Dennis Bovell (born 22 May 1953, Saint Peter, Barbados, West Indies) is a reggae guitarist, bass player and record producer. He was a member of the British reggae band Matumbi, and released dub-reggae records under his own name as well as the pseudonym 'Blackbeard'. He is most widely known for his decades-spanning collaborations with Linton Kwesi Johnson.
Bovell moved with his family to South London at the age of twelve. He became immersed in Jamaican culture, particularly dub music, and set up his own Jah Sufferer sound system. Running the sound system brought trouble from the police and Bovell was imprisoned for six months on remand, but was later released on appeal. Bovell was friends at school with future rock musicians including keyboardist Nick Straker and record producer Tony Mansfield, both of whom later worked with Bovell.
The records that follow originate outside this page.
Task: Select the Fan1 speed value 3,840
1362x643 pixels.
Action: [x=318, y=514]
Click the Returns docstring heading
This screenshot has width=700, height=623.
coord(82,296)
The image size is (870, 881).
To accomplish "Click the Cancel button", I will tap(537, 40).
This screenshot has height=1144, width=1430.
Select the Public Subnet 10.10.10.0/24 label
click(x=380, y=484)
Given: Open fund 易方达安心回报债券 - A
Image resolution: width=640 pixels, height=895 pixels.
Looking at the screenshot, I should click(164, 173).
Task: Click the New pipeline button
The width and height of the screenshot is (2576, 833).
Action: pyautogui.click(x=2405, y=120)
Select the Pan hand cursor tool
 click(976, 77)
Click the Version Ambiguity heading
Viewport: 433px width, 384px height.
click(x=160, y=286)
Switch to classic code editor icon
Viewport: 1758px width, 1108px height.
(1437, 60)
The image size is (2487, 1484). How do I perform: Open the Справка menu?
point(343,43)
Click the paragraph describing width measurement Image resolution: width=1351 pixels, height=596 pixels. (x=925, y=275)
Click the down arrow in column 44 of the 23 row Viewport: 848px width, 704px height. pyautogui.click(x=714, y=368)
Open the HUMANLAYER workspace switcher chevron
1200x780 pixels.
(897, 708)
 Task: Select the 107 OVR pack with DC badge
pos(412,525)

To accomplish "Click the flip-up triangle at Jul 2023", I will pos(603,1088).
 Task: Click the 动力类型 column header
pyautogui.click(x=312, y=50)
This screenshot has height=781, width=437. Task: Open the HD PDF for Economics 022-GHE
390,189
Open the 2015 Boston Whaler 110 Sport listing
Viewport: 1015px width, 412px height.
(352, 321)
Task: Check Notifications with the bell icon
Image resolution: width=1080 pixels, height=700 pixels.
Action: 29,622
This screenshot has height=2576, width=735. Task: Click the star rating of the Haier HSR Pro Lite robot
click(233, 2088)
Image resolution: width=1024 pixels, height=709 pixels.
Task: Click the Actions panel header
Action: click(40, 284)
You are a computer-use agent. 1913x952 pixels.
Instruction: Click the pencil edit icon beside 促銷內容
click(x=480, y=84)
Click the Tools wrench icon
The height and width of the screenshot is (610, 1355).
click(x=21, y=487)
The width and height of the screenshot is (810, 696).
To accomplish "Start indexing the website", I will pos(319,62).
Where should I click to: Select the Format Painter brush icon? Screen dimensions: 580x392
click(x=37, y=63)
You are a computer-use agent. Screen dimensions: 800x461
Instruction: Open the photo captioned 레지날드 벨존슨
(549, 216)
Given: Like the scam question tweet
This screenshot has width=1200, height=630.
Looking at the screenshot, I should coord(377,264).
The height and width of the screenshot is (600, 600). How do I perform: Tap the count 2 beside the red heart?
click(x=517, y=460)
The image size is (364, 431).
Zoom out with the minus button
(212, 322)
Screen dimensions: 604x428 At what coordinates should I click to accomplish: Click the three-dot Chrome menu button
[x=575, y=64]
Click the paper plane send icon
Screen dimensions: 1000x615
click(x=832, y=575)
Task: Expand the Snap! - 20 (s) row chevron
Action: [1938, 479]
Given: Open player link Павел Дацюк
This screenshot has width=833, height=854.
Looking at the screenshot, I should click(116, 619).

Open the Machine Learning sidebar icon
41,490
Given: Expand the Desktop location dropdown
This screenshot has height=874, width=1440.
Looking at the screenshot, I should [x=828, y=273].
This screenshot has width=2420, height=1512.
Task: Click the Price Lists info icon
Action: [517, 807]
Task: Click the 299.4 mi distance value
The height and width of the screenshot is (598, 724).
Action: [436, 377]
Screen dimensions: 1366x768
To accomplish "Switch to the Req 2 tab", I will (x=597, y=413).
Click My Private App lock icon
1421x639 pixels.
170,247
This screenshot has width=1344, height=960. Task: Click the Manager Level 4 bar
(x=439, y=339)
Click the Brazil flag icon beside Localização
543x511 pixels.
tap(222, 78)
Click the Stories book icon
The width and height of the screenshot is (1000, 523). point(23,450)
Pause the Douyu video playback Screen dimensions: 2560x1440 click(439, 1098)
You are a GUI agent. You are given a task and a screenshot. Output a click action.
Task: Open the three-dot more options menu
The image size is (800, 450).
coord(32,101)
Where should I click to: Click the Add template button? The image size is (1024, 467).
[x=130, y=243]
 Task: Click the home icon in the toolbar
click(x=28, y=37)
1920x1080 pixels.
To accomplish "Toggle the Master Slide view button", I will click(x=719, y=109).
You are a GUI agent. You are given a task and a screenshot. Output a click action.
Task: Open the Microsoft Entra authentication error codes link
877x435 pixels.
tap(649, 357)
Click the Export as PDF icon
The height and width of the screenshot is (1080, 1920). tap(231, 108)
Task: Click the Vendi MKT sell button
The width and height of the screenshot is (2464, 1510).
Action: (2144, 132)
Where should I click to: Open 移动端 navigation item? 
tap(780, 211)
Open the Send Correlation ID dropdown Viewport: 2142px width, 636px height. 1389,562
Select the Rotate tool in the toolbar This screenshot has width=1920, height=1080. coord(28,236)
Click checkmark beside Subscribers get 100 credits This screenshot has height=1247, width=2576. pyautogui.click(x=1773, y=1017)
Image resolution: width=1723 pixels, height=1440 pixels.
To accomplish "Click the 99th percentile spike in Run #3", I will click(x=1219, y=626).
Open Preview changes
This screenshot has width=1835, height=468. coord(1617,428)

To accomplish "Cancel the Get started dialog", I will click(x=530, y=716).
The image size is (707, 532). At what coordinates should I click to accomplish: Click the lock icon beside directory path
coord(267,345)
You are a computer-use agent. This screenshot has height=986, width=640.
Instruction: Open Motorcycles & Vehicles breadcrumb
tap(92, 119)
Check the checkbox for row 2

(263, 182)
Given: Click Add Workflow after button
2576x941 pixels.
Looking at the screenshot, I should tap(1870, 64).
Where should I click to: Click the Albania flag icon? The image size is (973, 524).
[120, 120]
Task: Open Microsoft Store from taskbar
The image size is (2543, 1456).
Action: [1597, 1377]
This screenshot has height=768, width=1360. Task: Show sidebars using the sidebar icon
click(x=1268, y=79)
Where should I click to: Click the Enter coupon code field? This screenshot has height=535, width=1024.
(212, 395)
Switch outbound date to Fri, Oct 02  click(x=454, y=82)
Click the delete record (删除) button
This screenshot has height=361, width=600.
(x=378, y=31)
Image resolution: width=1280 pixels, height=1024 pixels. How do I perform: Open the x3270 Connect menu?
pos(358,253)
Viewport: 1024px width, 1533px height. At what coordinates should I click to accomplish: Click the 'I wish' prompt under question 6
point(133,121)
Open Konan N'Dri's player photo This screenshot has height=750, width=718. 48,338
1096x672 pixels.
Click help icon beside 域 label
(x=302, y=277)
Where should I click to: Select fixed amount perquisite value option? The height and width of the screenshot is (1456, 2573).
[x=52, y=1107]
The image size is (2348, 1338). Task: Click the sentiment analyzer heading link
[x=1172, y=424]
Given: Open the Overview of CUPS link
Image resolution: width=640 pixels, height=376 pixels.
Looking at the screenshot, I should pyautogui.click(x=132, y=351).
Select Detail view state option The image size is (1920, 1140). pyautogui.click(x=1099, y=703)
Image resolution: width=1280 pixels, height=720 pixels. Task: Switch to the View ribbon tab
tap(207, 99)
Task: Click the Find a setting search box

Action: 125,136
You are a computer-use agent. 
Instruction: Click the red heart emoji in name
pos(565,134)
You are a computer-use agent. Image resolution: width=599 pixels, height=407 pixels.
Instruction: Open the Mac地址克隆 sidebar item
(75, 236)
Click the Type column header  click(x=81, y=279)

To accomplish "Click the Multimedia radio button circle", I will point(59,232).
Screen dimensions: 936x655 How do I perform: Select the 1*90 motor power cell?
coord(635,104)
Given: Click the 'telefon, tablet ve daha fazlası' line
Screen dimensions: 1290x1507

Bovell also worked as an engineer at Dip Records, the precursor to the Lovers Rock label, and he was a key figure in the early days of the lovers rock genre. He is also known for attempting to fuse disco rhythms with reggae, most notably with the hit song "Silly Games" by Janet Kay.
He has produced albums by a wide variety of artists including I-Roy, The Thompson Twins, Sharon Shannon, Alpha Blondy, Bananarama, The Pop Group, Fela Kuti, The Slits, Orange Juice and Madness. He has collaborated with poet, Linton Kwesi Johnson for much of his working life.
Bovell also co-wrote and co-produced the majority of material by British reggae singer Bobby Kray.
In 1980, he wrote the score for Franco Rosso's film Babylon. Bovell has also written music for the 1983 television drama The Boy Who Won the Pools and Global Revolution (2006).
In the BBC's Reggae Britannia, Bovell related a tale of strange goings on in the leafy London suburb of Barnes, where the John Hassell Recordings studio was based in a residential house, in a quiet street at 21 Nassau Road. John Hassell, aided by his wife Felicity, cut reggae dub-plates with such finesse and understanding, that the studio's output was to feed Sound systems throughout the UK.
In 2012, Bovell produced Mek It Run, his latest album.